Maersk Expects Container Market Growth
By Siddharth Cavale
NEW YORK (Reuters) – Maersk anticipates a global container market volume increase of up to 7% next year, driven by strong U.S. demand amid possible port strikes and tariffs on imported goods, stated Charles van der Steene, Maersk's regional president for North America, during the Reuters NEXT conference.
"We predict anywhere between 5 and 7% (growth) overall," he noted, indicating no current signs to suggest otherwise.
Houthi attacks in the Red Sea and robust demand from U.S. companies are expected to drive container consumption. The U.S. remains Maersk's largest sales market.
In October, Maersk revised its full-year profit forecast and outlook for 2024 container volume. Its clients include major retailers like Walmart, Target, Asos, and Nike.
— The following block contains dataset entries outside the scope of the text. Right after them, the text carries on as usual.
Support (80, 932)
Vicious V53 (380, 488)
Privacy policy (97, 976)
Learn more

The National Retail Federation recently indicated that inbound cargo traffic will hit records in November and December, fueled by anticipated dockworker strikes on the U.S. East Coast and tariff hikes planned by President-elect Donald Trump.
"Part of today’s market strength could be attributed to the psychological impact of pre-ordering linked to tariffs or the potential strike delay until January," explained van der Steene, who took over as president in February.
He mentioned that disruptions in the Red Sea are expected to persist into 2025.
To assist customers, Maersk is analyzing order routes ahead of time to determine optimal shipping methods, whether to the Northeast or West Coast or via air freight, based on products and risk tolerance.
While rerouting from East to West Coast presents challenges in cost and timing, it can be essential for seasonal products.
"We help them define how to mitigate risks based on their order patterns," van der Steene concluded.